How much spare storage capacity is left this year?

EIA estimates total working gas storage capacity ("design capacity") for the Lower 48 states at 4.5 Tcf as of April 2012. It is important to note that, according to EIA data, total Lower 48 design capacity increased by 110 Bcf from April 2011 to April 2012, and therefore natural gas storage likely has extra 100 Bcf of headroom this year relative to last.

At the peak, actual amount of gas stored in the system is below the aggregate design capacity (not all the facilities are full at the same time). EIA uses the concept of "demonstrated peak capacity" which is the sum of the highest storage inventory level of working gas observed in each facility over the prior 5-year period (as reported by the operator on the Form EIA- 191M "Monthly Underground Gas Storage Report").

EIA estimates that the demonstrated peak working gas capacity for U.S. underground working natural gas storage for the Lower 48 states was 4,239 Bcf as of April 2012, a 3%, or 136 Bcf, increase from April 2011. Most of the increase came in the form of more use of traditional storage in the West (56 Bcf) and salt cavern storage in the Producing region (58 Bcf). Salt cavern storage allows rapid injection and withdrawal to respond to market conditions and other short-term events. Demonstrated peak working natural gas in the East rose by only 14 Bcf (less than 1%), but this small increase coincided with the rapid growth of production from the Marcellus Shale.

What are the implications for natural gas prices?

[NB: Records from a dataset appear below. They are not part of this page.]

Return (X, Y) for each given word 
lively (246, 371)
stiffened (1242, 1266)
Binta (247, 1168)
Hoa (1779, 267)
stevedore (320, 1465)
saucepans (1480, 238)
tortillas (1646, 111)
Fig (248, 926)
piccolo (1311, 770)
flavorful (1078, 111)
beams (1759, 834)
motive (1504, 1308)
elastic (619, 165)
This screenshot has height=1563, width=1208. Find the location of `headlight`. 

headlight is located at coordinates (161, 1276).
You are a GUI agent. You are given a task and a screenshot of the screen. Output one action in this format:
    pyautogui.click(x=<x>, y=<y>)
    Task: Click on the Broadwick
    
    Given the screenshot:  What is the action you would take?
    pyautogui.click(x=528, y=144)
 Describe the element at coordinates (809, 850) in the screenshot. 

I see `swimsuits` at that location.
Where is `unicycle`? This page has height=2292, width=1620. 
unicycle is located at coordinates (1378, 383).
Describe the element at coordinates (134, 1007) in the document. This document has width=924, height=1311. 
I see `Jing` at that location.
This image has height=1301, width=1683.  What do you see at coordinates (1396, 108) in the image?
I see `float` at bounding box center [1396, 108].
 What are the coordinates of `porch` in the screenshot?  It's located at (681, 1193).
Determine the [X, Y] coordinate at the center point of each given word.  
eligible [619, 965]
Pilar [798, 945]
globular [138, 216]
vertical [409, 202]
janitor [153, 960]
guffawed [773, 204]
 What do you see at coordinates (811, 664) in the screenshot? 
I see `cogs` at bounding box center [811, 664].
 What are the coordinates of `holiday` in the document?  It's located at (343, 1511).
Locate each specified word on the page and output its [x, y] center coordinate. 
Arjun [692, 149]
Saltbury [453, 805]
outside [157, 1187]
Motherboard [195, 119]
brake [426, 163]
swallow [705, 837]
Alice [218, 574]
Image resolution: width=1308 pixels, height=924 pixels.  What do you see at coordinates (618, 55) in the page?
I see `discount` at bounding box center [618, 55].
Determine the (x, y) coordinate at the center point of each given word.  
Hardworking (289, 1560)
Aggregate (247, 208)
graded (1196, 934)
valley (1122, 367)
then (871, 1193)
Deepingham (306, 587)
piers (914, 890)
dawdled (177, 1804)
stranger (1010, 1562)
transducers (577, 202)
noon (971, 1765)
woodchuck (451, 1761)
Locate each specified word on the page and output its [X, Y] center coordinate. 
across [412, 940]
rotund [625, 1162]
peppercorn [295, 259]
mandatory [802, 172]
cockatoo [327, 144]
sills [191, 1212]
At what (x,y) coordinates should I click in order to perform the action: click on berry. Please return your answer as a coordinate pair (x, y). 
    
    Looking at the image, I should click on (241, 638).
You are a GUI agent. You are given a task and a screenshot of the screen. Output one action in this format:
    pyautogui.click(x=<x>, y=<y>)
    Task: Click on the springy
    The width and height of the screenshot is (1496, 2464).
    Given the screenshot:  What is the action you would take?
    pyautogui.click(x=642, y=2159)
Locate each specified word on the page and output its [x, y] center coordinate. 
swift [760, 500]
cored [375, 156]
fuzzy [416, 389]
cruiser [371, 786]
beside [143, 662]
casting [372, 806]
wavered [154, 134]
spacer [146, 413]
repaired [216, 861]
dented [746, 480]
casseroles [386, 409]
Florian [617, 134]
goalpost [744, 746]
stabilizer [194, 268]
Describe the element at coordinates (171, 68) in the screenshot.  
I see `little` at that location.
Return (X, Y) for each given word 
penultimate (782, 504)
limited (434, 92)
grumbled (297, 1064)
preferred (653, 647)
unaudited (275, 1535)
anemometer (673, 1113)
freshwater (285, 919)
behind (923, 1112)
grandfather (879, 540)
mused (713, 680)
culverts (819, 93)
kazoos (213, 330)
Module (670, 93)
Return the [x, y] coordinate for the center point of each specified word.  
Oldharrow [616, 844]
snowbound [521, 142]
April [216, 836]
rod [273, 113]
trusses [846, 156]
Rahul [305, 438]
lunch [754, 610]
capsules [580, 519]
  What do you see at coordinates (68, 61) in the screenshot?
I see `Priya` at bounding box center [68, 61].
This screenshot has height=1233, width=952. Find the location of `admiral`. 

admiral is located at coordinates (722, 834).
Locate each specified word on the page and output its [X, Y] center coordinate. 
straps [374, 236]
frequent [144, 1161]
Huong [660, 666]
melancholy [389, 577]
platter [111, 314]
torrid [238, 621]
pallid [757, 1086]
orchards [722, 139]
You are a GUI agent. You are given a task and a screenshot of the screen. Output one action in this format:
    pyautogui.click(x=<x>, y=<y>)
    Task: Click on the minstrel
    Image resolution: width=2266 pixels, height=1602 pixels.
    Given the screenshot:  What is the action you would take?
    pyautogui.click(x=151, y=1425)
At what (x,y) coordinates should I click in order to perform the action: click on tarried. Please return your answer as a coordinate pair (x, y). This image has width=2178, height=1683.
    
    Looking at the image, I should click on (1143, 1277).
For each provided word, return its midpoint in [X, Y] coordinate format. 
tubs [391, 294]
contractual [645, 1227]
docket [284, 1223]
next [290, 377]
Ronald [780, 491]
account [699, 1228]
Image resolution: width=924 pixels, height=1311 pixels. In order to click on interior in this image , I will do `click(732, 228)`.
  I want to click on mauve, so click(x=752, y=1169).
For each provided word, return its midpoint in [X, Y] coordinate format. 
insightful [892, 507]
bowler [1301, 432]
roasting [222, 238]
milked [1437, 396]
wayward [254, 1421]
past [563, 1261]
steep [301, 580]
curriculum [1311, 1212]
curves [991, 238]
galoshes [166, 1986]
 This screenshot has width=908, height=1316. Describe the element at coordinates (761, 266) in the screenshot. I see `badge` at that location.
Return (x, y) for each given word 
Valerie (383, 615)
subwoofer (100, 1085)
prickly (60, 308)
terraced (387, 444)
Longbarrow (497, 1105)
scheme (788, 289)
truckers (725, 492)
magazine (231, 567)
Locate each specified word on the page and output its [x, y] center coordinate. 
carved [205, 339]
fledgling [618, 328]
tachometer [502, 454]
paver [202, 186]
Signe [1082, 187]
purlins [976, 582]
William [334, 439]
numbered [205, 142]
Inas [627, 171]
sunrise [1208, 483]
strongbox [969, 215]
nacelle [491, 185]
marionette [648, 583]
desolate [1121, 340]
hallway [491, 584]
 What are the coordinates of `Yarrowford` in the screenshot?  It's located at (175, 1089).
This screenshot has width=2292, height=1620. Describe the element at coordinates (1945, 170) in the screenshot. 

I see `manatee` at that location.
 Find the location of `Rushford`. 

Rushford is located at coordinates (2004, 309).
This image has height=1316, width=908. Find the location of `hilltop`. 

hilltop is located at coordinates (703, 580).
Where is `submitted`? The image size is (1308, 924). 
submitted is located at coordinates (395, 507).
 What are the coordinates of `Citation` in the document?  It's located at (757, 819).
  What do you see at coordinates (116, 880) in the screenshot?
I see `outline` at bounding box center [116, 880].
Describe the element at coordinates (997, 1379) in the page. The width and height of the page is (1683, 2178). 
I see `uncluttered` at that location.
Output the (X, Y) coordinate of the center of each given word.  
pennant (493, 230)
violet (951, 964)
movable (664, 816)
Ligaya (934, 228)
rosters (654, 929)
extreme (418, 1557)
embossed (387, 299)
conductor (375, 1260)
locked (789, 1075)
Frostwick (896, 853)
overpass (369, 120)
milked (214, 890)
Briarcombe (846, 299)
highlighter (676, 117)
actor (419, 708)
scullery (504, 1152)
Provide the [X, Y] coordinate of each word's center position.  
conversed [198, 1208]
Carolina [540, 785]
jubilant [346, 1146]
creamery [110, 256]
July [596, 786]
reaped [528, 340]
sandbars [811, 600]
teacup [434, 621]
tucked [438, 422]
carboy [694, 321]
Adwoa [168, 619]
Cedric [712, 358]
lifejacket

This year's injection season is largely in the rear view mirror. Given the much reduced production surplus relative to apparent demand, the 100 Bcf expanded storage capacity and operators' demonstrated willingness to shut in production rather than sell gas at uneconomic prices, in my view, there is little risk that a storage crunch will occur this year. The next two-three weeks should resolve the remaining uncertainty. While the storage "overflow" is unlikely, so is the substantial price recovery until November. As significant production volumes remain curtailed, subdued natural gas prices will be needed to avoid the acceleration of shut-in amounts before the end of the injection season.

The market already seems to be looking beyond November and focusing on the supply/demand fundamentals for 2013. The critical question remains, what gas price will be required to motivate operators to put some additional rigs to work in dry gas shales. Looking at the NYMEX futures, the market seems to believe that $3.50-$4.00/MMBtu should be sufficient for a "soft rebalancing" of supply and demand in 2013.

This discussion of natural gas fundamentals bears relevance to natural gas producer stocks. My natural gas producer index includes:

  • Chesapeake Energy (CHK)
  • EnCana Corporation (ECA)
  • Devon Energy (DVN)
  • Southwestern Energy (SWN)
  • Ultra Petroleum (UPL)
  • EXCO Resources (XCO)
  • WPX Energy (WPX)
  • Cabot Oil & Gas (COG)
  • Range Resources (RRC)
  • QEP Resources (QEP)
  • Quicksilver Resources (KWK)
  • Forest Oil (FST)

Disclosure: I have no positions in any stocks mentioned, and no plans to initiate any positions within the next 72 hours. I wrote this article myself, and it expresses my own opinions. I am not receiving compensation for it (other than from Seeking Alpha). I have no business relationship with any company whose stock is mentioned in this article.